Supplied material Block Start
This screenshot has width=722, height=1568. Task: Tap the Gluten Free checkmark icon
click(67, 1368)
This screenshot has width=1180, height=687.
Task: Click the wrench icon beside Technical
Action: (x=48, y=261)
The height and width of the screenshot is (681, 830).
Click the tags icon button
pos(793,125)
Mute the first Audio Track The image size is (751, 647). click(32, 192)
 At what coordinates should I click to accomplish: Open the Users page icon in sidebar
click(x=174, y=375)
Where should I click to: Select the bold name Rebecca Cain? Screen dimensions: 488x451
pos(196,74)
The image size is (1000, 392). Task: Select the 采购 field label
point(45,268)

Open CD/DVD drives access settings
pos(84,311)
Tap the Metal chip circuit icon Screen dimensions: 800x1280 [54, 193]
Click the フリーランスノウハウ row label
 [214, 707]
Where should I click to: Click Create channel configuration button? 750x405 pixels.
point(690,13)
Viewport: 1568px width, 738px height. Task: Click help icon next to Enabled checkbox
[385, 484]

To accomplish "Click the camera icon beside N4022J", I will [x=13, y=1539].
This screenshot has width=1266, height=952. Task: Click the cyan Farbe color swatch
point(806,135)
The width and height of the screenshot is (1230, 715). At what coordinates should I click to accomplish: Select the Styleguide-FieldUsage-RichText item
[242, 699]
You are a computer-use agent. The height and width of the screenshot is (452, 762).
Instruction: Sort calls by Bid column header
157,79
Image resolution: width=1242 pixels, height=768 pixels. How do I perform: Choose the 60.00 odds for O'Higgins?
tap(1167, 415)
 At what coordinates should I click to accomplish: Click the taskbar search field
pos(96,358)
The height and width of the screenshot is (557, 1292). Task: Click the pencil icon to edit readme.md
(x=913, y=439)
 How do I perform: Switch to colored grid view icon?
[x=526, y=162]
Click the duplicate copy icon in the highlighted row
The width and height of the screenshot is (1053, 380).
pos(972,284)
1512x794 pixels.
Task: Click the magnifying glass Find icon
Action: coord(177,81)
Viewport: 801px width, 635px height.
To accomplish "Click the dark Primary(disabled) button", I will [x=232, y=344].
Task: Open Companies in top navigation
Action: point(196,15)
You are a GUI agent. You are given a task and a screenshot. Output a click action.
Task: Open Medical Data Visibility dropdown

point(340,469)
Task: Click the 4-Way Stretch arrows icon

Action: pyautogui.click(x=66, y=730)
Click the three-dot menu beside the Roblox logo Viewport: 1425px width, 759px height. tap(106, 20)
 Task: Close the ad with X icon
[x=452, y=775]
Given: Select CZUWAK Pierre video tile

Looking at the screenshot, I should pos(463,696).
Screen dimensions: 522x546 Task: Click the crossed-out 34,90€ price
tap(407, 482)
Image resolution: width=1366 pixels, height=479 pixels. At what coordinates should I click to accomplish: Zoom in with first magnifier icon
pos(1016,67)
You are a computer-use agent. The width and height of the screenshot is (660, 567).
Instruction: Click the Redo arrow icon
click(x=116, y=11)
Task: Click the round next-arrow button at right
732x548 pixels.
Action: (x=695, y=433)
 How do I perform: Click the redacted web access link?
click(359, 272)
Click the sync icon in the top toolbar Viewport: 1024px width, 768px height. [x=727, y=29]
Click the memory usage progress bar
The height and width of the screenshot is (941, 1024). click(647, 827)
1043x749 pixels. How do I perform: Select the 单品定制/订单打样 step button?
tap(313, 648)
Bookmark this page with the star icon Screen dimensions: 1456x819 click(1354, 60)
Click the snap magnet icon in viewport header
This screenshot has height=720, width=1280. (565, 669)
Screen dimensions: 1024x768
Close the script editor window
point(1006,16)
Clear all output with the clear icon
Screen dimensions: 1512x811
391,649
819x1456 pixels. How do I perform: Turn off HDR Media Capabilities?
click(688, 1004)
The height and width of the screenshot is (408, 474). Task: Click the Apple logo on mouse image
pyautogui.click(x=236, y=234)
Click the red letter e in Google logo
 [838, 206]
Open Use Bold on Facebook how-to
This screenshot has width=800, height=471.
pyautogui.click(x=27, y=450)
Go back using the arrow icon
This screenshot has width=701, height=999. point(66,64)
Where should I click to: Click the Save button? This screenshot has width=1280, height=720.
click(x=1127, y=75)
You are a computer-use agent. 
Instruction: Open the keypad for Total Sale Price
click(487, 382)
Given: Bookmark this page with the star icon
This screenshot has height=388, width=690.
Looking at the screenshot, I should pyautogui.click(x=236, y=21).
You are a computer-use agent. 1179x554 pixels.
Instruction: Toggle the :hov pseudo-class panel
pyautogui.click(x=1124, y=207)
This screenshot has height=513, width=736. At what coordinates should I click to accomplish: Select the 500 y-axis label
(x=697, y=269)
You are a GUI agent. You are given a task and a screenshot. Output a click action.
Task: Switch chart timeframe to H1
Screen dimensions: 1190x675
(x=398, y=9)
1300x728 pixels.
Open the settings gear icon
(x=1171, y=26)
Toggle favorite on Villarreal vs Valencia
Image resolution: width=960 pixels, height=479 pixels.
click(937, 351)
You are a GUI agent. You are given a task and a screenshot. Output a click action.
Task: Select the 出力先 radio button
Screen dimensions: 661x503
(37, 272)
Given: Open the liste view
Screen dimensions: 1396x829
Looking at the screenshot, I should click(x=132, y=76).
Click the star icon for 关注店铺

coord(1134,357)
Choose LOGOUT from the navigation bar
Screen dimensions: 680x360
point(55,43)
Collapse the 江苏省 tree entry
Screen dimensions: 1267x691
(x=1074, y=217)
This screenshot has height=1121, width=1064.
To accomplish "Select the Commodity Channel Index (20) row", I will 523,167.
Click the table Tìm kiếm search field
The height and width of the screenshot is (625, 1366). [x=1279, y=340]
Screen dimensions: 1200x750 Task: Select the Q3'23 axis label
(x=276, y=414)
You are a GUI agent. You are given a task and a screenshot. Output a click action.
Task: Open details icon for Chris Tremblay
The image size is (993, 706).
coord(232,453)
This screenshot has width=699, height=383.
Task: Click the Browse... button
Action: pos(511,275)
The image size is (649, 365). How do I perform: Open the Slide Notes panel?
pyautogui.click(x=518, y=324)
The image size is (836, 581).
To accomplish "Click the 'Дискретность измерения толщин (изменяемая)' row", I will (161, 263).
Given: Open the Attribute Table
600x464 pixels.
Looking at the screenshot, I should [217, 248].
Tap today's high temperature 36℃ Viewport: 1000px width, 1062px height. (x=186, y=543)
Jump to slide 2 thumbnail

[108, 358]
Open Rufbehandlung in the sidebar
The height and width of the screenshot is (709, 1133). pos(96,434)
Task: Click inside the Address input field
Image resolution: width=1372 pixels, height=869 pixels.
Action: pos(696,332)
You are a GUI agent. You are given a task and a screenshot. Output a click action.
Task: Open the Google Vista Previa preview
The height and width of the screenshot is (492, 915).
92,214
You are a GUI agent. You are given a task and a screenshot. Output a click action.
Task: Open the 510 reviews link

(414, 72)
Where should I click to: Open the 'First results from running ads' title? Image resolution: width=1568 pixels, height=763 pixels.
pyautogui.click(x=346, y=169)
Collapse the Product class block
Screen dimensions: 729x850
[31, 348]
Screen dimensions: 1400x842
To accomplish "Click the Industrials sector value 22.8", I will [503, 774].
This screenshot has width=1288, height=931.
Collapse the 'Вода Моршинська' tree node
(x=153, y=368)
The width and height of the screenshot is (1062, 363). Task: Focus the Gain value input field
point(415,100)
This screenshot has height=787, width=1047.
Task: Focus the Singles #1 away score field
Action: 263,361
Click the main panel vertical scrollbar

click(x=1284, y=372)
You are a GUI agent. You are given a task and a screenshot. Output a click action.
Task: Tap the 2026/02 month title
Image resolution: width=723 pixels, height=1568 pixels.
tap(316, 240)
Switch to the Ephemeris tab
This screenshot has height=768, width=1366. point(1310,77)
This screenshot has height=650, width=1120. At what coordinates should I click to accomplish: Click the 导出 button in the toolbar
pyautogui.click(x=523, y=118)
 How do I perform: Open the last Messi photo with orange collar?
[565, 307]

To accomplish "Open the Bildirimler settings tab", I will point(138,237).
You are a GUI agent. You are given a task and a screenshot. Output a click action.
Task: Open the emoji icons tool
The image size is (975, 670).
Supplied material Block End
● Task instructions
Look over the listing above. Pick out and copy every line that includes "Bookmark".

● Written solution
Bookmark this page with the star icon Screen dimensions: 1456x819 click(1354, 60)
Given: Bookmark this page with the star icon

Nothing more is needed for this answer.